# Forget about the boat



## The Skink (Mar 9, 2009)

Hey everyone. Just got the November issue of South Carolina Sportsman in the store. There is an article in the Sound and Sea section (page 72) about trout fishing. They used my interview for the story. I am honored to have my ideas published. Thanks S.C. Sportsman


----------



## hamhock (Oct 13, 2013)

Cool. I'll be sure to check it out. I taught you well.


----------



## The Skink (Mar 9, 2009)

I seem to remember it the other way. Didn't you get a 10 lb'er first time I took you out. I recall a huge wind in our faces that day


----------



## hamhock (Oct 13, 2013)

Yes. That's it. Thanks, Skink.


----------



## flathead (Dec 18, 2003)

Hey Skink, I just returned from fishing Murrells Inlet for two weeks. Made a couple trips down that way to stop in but the traffic, with all the bikers, was bumper to bumper and I must've passed right by you. Tell me exactly where you're store is so I can find it next time. Fishing was so,so with all the SW winds but did manage to catch enough flounder, blues, whiting, and slot reds for a real big fish fry.


----------



## cutbait91 (Nov 9, 2009)

good job Steve ill be sure to check it out!


----------



## The Skink (Mar 9, 2009)

flathead said:


> Hey Skink, I just returned from fishing Murrells Inlet for two weeks. Made a couple trips down that way to stop in but the traffic, with all the bikers, was bumper to bumper and I must've passed right by you. Tell me exactly where you're store is so I can find it next time. Fishing was so,so with all the SW winds but did manage to catch enough flounder, blues, whiting, and slot reds for a real big fish fry.
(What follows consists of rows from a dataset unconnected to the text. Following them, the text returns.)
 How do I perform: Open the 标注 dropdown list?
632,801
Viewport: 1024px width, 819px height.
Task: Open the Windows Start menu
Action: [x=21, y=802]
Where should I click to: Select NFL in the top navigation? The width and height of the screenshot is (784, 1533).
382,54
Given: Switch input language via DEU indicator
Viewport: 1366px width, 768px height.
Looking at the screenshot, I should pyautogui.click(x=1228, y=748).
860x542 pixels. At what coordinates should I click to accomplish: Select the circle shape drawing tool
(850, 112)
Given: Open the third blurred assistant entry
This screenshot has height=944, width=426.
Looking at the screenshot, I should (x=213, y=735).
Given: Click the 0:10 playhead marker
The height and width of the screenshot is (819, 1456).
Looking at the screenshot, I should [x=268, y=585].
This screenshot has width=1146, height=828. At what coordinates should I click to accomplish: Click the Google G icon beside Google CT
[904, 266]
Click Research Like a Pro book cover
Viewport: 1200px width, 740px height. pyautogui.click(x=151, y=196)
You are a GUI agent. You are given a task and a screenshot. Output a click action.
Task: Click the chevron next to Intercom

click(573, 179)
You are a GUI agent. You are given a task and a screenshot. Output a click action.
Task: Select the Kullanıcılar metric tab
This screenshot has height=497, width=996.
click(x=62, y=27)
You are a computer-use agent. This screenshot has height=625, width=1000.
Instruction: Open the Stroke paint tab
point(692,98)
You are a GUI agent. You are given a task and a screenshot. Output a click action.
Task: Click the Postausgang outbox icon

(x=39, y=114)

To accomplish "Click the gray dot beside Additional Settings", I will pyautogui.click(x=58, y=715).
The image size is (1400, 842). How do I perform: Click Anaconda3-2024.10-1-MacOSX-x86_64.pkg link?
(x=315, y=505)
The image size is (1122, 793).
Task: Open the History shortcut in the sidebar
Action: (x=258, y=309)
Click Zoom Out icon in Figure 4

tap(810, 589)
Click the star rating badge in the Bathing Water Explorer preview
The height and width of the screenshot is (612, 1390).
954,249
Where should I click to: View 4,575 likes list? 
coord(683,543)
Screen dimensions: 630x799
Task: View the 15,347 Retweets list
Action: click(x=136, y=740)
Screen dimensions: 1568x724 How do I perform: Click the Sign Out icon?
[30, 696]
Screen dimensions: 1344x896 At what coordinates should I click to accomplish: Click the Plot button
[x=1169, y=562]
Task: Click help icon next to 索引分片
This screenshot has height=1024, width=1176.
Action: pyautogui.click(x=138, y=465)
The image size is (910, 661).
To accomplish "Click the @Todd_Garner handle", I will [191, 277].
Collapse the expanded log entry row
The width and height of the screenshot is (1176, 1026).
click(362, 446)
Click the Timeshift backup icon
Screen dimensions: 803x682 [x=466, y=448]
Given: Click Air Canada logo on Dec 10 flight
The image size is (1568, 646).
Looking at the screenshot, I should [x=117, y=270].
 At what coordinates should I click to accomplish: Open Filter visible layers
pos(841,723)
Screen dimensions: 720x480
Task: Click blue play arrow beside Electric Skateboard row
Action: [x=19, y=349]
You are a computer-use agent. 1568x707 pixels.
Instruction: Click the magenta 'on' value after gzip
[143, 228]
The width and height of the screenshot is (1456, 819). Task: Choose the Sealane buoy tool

we are located directly across from the beaver bar. When you get to Murrells Inlet on 17 business, (heading south) we are 1/2 a mile on the left side. We are in an old convenience store


----------



## The Skink (Mar 9, 2009)

The Skink said:


> we are located directly across from the beaver bar. When you get to Murrells Inlet on 17 business, (heading south) we are 1/2 a mile on the left side. We are in an old convenience store



View attachment 13710


----------



## flathead (Dec 18, 2003)

Know exactly where that is. Usually stop in Seven Seas for fresh shrimp and stop in Coastal Shooting. Been doing business at Perry's for over 30 years. Wanted to see those new rods you said you had ordered.First week in October too many bikers, cops, and barricades there. Not to mention the millions eating seafood. Went to Drunken Jacks a couple times, even at 4:00, and couldn't find a parking place. No problem at our favorites, Sarah J's and Gulf Stream café.


----------



## Flytyingguy1 (Sep 8, 2009)

:--| Both Sarah J's & the Gulf Stream are horrible . People don't know good food!


----------



## flathead (Dec 18, 2003)

Ok, if you know good food, where do you go ? Always open to new ideas. Just don't mention Nance's or Lee's Inlet kitchen, which I consider rip offs for the amount of food you get. My actual favorite is gone.....Nibils.


----------



## Glen T (May 17, 2013)

Best fried shrimp and clam chowder I have ever eaten and I've eaten at a lot of places. From Wrightsville beach NC to Charleston SC.
Not fancy but just good old fried shrimp without a lot of breader on them. Grilled isn't bad either.
http://www.captainjohnsseafoodgrill.com/


----------